Gender

Women are key for sustainable food systems and eliminating hunger and malnutrition

Gender equality and women’s empowerment play a central role in achieving food security and improved nutrition.

16/06/2020

FAO North America and CARE organized the first Food Systems Dialogue focusing specifically on Gender Equality and Women’s Empowerment for Food Security and Nutrition. The interactive dialogue focused on the often-invisible role of women in food systems, and the urgent need for women’s empowerment to build back better from the COVID-19 pandemic.

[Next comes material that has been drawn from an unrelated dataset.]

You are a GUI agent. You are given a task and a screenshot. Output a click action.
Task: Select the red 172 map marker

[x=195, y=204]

The virtual dialogue, moderated by Tonya Rawe, Director for Global Food and Nutrition Security at CARE, featured nine breakout sessions on topics ranging from women’s decision-making power, access to productive resources and services, gender-based violence, indigenous women, cash transfers and the role of institutional environments. Experts from CARE, FAO, IFAD, WFP, UNSCN, Feed the Truth, GAIN and the World Bank facilitated the sessions. Over 100 practitioners from civil society, UN agencies, private sector, and government institutions attended the dialogue and participated in the 40-minute breakout sessions.

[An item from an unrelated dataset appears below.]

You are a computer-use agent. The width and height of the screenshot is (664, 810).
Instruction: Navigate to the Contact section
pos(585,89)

“Women play a key role in food systems and in times of crisis, yet they face the biggest nutrition challenges. Women must be at the center of the COVID-19 response planning and decision making,” urged David Nabarro, Director of 4SD and WHO Special Envoy on COVID-19.

“Different power relationships between men and women matter in their own right, but also for reducing malnutrition and hunger. These different power relationships are most immediately manifest in unequal access to resources but frequently are powerfully reinforced by laws and norms. All three dimensions of power relationships need to be addressed throughout the food system so that decisions - from farm to fork - can work best to reduce malnutrition,” emphasized Lawrence Haddad, Director of the Global Alliance for Improved Nutrition (GAIN).

“CARE puts women and girls at the center of the 'She Feeds the World' framework to ensure that they have access to resources and decision making. Collecting the right data is important to inform advocacy,” explained Maureen Miruka, Director for Gender, Youth and Livelihoods at CARE USA.